WORK TASK | Copy each line below exactly and leave the pictures out.

MATERIAL SUPPLIED |

_____

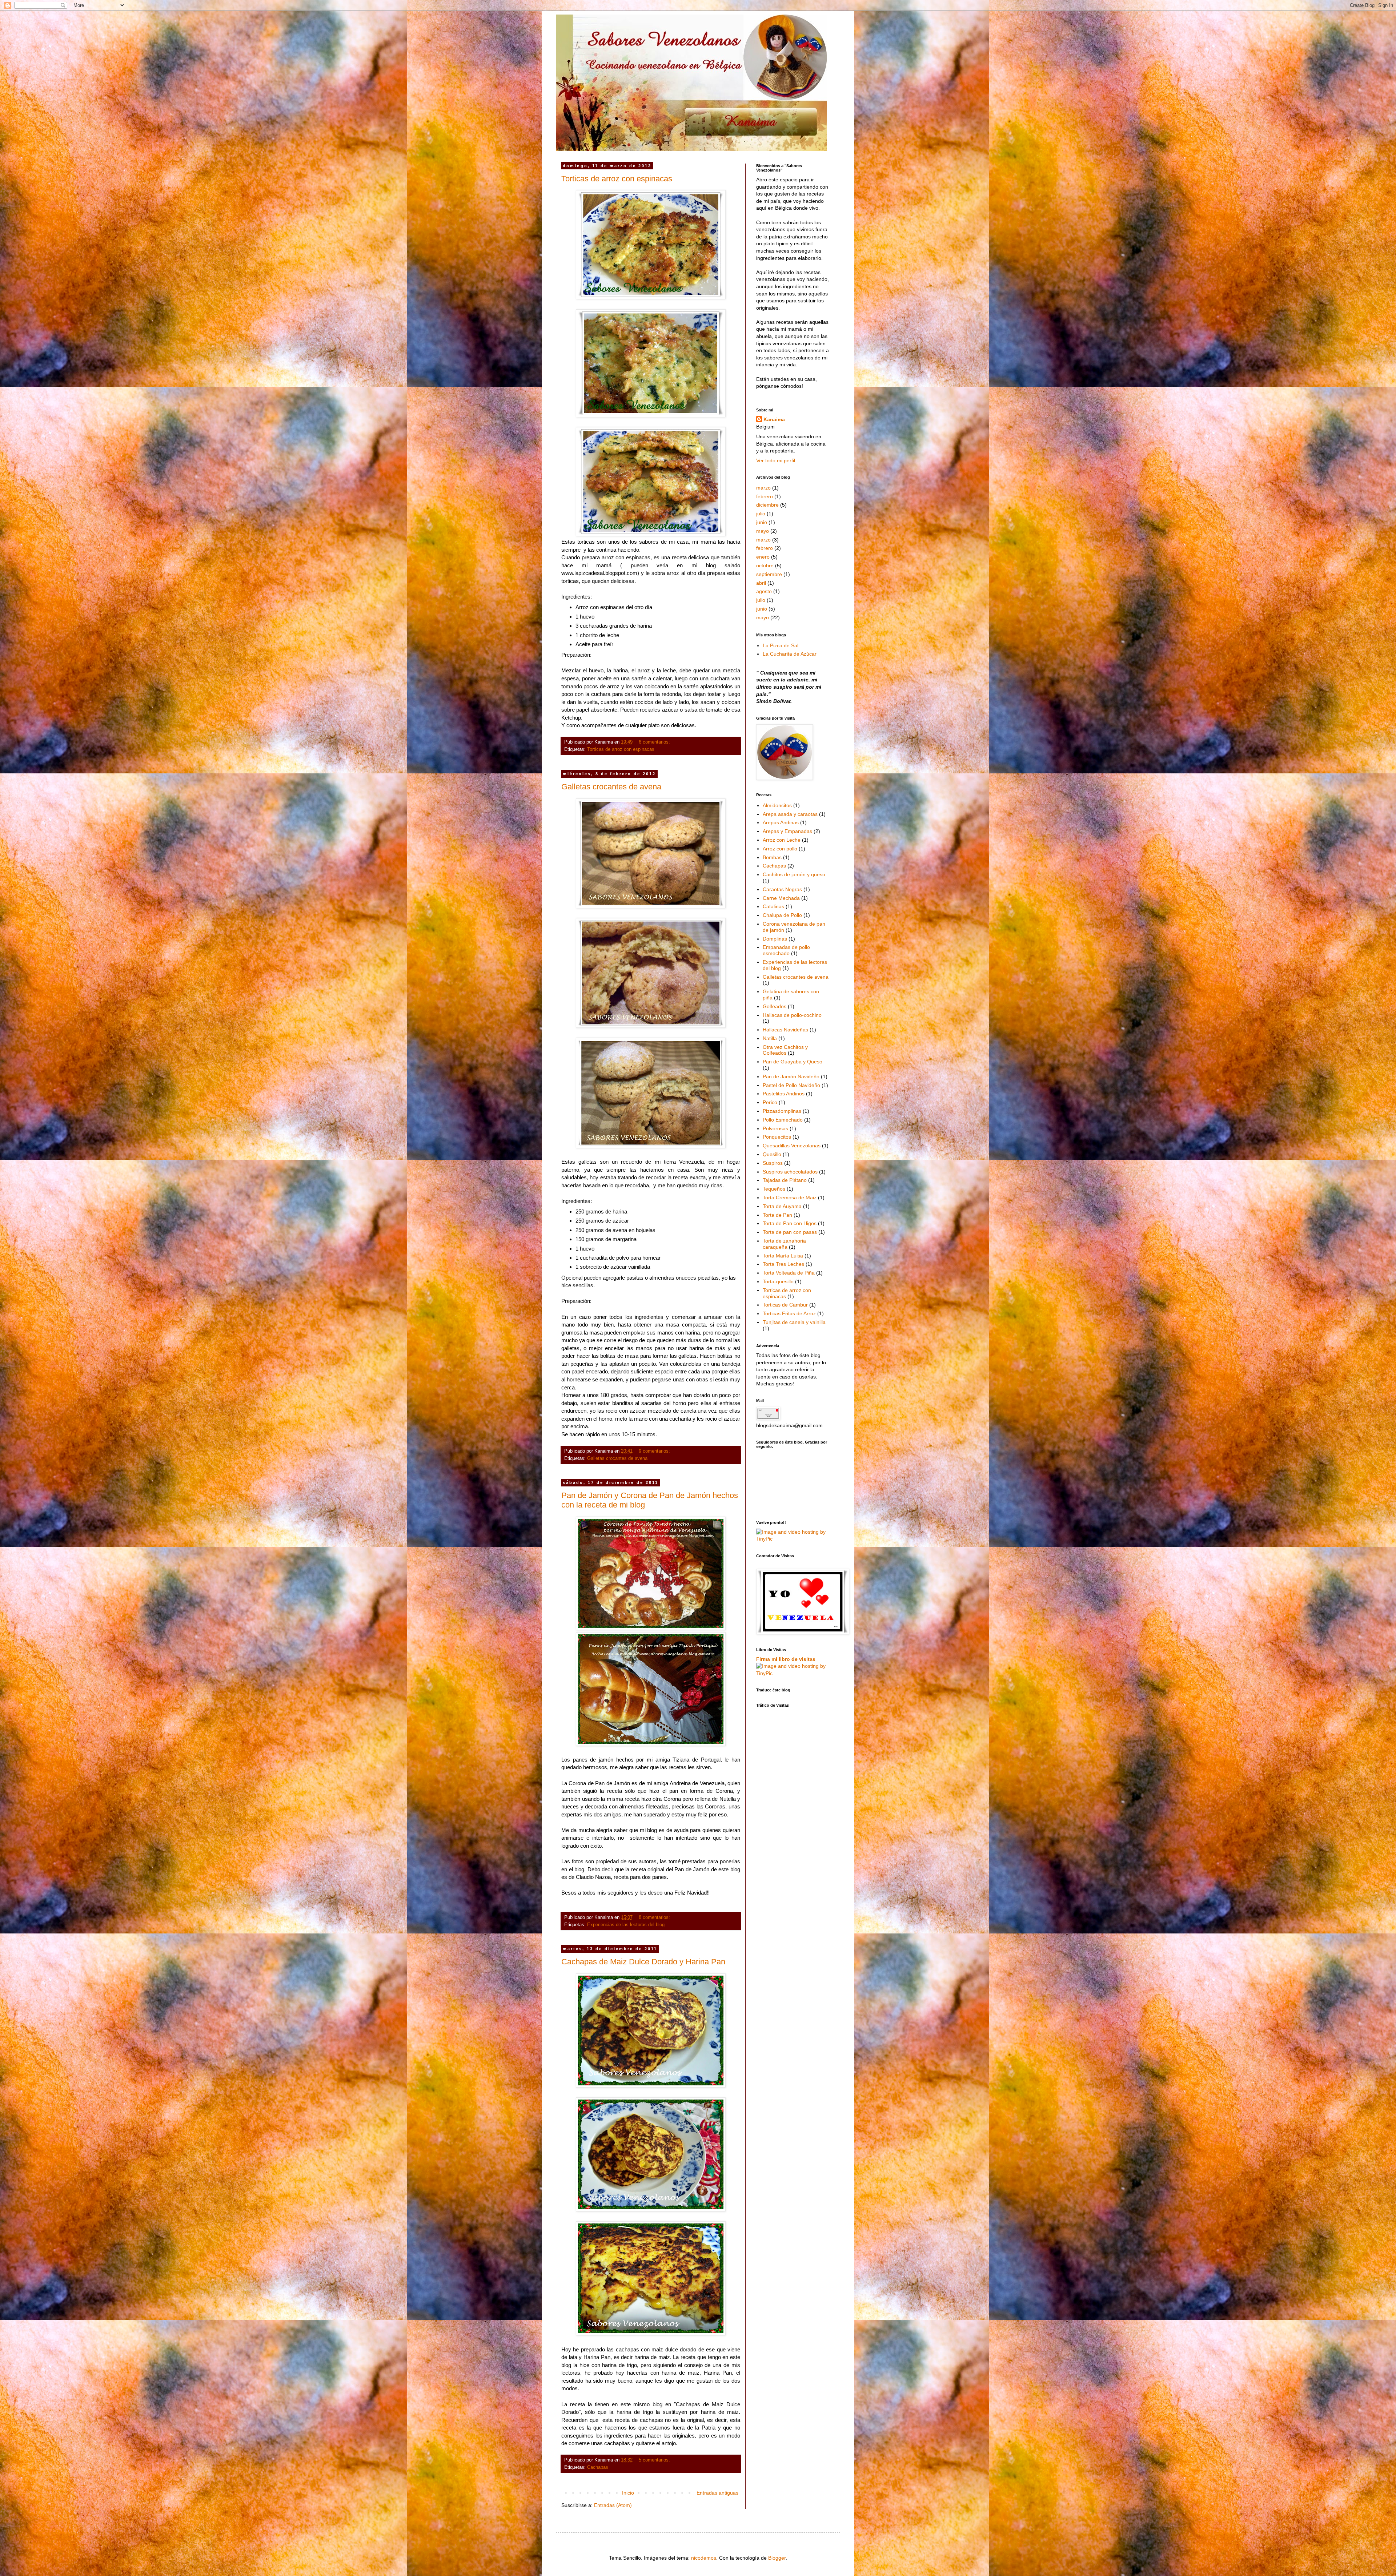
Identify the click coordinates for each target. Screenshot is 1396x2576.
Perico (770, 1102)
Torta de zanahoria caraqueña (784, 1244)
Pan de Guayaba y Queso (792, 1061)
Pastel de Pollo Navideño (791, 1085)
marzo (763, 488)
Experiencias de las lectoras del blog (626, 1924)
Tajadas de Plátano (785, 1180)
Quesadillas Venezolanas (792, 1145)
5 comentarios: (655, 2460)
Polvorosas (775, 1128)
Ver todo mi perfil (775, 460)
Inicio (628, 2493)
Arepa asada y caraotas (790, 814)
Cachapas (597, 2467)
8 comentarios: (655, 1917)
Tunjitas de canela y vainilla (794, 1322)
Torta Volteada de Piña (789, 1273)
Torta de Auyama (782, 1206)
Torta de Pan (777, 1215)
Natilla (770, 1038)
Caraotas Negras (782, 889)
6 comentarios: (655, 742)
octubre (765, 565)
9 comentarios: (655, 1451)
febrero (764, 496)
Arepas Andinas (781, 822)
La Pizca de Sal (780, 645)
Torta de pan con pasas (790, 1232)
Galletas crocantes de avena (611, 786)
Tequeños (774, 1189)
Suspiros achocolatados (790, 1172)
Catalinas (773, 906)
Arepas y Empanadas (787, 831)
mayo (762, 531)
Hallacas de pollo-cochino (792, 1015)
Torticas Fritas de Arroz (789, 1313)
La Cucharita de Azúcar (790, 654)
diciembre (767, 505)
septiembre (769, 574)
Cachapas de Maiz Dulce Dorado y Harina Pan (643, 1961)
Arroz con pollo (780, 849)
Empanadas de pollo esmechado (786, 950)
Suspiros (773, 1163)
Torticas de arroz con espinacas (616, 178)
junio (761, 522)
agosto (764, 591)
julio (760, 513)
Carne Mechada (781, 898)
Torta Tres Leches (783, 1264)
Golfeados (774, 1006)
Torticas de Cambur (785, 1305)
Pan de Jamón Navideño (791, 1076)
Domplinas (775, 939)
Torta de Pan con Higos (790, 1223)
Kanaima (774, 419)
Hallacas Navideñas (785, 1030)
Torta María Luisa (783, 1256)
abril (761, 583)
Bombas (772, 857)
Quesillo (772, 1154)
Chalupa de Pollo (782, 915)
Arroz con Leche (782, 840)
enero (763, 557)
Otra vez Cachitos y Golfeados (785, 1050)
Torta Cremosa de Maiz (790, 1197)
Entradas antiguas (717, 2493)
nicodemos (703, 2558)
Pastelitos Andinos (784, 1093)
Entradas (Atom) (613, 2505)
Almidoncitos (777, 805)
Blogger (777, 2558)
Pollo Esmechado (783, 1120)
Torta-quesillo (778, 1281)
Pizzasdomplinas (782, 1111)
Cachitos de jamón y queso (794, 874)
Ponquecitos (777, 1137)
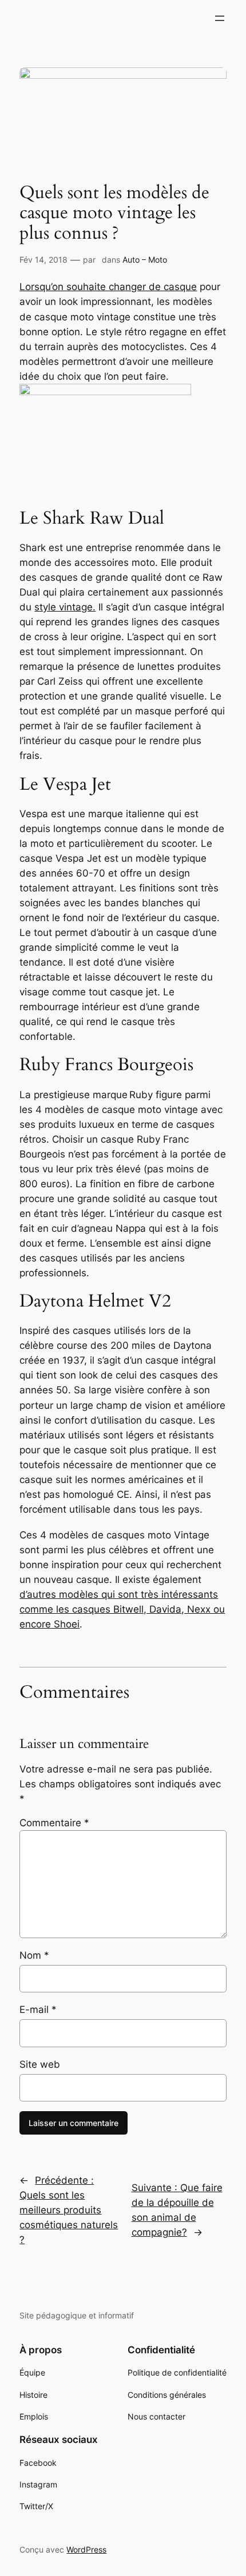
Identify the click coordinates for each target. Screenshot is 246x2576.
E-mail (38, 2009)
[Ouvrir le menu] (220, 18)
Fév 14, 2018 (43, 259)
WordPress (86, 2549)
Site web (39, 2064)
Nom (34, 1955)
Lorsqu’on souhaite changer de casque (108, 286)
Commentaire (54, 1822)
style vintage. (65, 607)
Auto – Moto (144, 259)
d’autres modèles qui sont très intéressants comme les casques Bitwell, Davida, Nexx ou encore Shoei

_____

RESPONSE |
Identify the click coordinates for each target. Screenshot is 1396x2576.
Perico (770, 1102)
Torta de zanahoria caraqueña (784, 1244)
Pan de Guayaba y Queso (792, 1061)
Pastel de Pollo Navideño (791, 1085)
marzo (763, 488)
Experiencias de las lectoras del blog (626, 1924)
Tajadas de Plátano (785, 1180)
Quesadillas Venezolanas (792, 1145)
5 comentarios: (655, 2460)
Polvorosas (775, 1128)
Ver todo mi perfil (775, 460)
Inicio (628, 2493)
Arepa asada y caraotas (790, 814)
Cachapas (597, 2467)
8 comentarios: (655, 1917)
Tunjitas de canela y vainilla (794, 1322)
Torta Volteada de Piña (789, 1273)
Torta de Auyama (782, 1206)
Torta de Pan (777, 1215)
Natilla (770, 1038)
Caraotas Negras (782, 889)
6 comentarios: (655, 742)
octubre (765, 565)
9 comentarios: (655, 1451)
febrero (764, 496)
Arepas Andinas (781, 822)
La Pizca de Sal (780, 645)
Torta de pan con pasas (790, 1232)
Galletas crocantes de avena (611, 786)
Tequeños (774, 1189)
Suspiros achocolatados (790, 1172)
Catalinas (773, 906)
Arepas y Empanadas (787, 831)
mayo (762, 531)
Hallacas de pollo-cochino (792, 1015)
Torticas Fritas de Arroz (789, 1313)
La Cucharita de Azúcar (790, 654)
diciembre (767, 505)
septiembre (769, 574)
Cachapas de Maiz Dulce Dorado y Harina Pan (643, 1961)
Arroz con pollo (780, 849)
Empanadas de pollo esmechado (786, 950)
Suspiros (773, 1163)
Torticas de arroz con espinacas (616, 178)
junio (761, 522)
agosto (764, 591)
julio (760, 513)
Carne Mechada (781, 898)
Torta Tres Leches (783, 1264)
Golfeados (774, 1006)
Torticas de Cambur (785, 1305)
Pan de Jamón Navideño (791, 1076)
Domplinas (775, 939)
Torta de Pan con Higos (790, 1223)
Kanaima (774, 419)
Hallacas Navideñas (785, 1030)
Torta María Luisa (783, 1256)
abril (761, 583)
Bombas (772, 857)
Quesillo (772, 1154)
Chalupa de Pollo (782, 915)
Arroz con Leche (782, 840)
enero (763, 557)
Otra vez Cachitos y Golfeados (785, 1050)
Torta Cremosa de Maiz (790, 1197)
Entradas antiguas (717, 2493)
nicodemos (703, 2558)
Pastelitos Andinos (784, 1093)
Entradas (Atom) (613, 2505)
Almidoncitos (777, 805)
Blogger (777, 2558)
Pollo Esmechado (783, 1120)
Torta-quesillo (778, 1281)
Pizzasdomplinas (782, 1111)
Cachitos de jamón y queso (794, 874)
Ponquecitos (777, 1137)
Identify the click coordinates for each target. Screenshot is 246x2576.
E-mail (38, 2009)
[Ouvrir le menu] (220, 18)
Fév 14, 2018 (43, 259)
WordPress (86, 2549)
Site web (39, 2064)
Nom (34, 1955)
Lorsqu’on souhaite changer de casque (108, 286)
Commentaire (54, 1822)
style vintage. (65, 607)
Auto – Moto (144, 259)
d’autres modèles qui sont très intéressants comme les casques Bitwell, Davida, Nexx ou encore Shoei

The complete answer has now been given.